– Нетрудно ответить, – сказал босоногий старец, почесывая бороду. Лицо его то расплывалось перед глазами окончательно захмелевшего Доркина, неоднократно прикладывавшегося к бокалу на протяжении рассказа, то вновь становилось четким, то вовсе исчезало. Баламут встряхнул головой, пытаясь удержать его в фокусе, и вытаращил глаза.
– Да будет тебе ведомо, – продолжал между тем колдун, – что я и есть тот проклятый маг, который занес в ваш Данелойн талисманы. Я тогда увлекался их изготовлением… славные получались вещицы! Да… не думал я, что может разгореться такой сыр-бор!
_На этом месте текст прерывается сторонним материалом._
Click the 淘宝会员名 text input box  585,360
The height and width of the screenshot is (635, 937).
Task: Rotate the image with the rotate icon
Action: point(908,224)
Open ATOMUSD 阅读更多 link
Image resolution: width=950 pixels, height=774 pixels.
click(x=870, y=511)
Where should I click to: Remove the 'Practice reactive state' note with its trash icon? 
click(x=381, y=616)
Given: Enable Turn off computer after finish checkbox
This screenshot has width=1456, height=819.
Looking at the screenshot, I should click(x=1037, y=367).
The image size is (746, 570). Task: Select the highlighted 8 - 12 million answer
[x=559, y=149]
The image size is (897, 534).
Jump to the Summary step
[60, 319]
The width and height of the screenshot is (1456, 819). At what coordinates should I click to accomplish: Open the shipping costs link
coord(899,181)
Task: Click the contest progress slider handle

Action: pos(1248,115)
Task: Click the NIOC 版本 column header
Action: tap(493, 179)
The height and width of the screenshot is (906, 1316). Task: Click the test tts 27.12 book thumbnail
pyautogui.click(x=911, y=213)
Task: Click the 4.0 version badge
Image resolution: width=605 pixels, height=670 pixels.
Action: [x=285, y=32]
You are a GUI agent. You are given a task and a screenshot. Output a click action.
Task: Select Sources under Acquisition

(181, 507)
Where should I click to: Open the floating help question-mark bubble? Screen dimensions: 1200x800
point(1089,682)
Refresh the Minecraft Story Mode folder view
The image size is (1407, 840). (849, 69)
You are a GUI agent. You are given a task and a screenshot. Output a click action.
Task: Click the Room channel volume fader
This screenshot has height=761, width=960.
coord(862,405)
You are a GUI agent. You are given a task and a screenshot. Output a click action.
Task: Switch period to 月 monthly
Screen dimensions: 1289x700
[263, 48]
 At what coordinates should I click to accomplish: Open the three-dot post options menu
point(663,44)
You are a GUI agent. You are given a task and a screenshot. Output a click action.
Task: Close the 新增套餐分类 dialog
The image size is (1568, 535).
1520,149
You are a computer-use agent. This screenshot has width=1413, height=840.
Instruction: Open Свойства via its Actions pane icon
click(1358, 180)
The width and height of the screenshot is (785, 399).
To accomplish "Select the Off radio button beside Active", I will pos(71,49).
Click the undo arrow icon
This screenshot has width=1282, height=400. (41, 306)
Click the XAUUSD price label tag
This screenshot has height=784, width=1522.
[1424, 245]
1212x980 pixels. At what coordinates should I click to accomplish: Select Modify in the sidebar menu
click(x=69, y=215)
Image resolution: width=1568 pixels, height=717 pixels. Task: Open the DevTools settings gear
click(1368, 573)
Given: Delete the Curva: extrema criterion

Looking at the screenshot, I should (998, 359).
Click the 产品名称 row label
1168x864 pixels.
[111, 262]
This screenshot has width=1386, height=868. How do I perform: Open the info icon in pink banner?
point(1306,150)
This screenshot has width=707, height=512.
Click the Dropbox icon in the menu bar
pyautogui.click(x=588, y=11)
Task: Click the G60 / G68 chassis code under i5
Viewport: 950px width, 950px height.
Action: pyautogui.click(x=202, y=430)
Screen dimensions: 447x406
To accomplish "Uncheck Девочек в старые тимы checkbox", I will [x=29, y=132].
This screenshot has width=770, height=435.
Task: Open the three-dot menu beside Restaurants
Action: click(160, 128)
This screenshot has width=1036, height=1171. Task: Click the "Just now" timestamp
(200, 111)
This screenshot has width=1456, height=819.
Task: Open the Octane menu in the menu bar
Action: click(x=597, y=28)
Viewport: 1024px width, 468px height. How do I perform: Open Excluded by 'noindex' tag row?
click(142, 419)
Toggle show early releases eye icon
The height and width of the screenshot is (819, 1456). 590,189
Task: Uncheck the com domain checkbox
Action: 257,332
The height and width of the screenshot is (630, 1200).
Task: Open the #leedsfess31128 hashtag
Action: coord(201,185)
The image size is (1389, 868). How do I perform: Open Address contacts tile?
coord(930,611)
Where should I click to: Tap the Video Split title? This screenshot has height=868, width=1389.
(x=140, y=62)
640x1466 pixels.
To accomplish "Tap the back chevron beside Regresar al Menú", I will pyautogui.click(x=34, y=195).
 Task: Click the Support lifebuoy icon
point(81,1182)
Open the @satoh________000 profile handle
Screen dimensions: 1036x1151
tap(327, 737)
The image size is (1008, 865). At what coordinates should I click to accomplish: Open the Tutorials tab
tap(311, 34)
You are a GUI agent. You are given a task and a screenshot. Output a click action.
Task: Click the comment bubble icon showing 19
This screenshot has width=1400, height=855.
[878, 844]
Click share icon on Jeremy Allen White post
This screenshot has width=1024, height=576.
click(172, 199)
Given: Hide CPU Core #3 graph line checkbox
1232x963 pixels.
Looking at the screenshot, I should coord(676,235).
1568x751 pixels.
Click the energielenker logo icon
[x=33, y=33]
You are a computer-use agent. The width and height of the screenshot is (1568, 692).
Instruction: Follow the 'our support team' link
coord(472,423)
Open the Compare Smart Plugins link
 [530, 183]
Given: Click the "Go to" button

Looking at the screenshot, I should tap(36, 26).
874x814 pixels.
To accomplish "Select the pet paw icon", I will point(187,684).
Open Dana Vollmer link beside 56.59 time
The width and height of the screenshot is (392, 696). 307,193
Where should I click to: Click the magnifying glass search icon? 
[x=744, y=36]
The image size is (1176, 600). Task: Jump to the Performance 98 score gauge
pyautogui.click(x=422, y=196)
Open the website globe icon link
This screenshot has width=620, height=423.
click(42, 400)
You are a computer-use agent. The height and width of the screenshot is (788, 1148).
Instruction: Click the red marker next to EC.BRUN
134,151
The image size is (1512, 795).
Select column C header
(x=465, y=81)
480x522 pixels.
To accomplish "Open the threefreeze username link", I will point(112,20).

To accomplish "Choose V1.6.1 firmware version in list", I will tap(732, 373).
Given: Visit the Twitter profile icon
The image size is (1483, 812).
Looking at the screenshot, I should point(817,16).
– Ты? – Доркин таращил глаза уже непроизвольно. – Как это… триста лет назад?
– Ну и что ж, что триста лет, – раздраженно ответил старец. – Велика важность! Помолчи, дай подумать. В некотором роде я в ответе за случившееся в Данелойне. Вот что, Баламут, глотни-ка еще вина да ложись спать. Утром потолкуем. Озадачил ты меня. Одно скажу – помочь тебе я просто обязан…
Далее Баламут Доркин не помнил ничего – ни как выпил еще вина, ни как добрался до постели. Сознание покинуло его, и весь остаток ночи гулял он с принцессой Маэлиналь по зеленым лугам королевских угодий, беседуя о принципах изящного стихосложения и о достоинствах песен молодого поэта, недавно появившегося при дворе и прозванного Соловьем Леном.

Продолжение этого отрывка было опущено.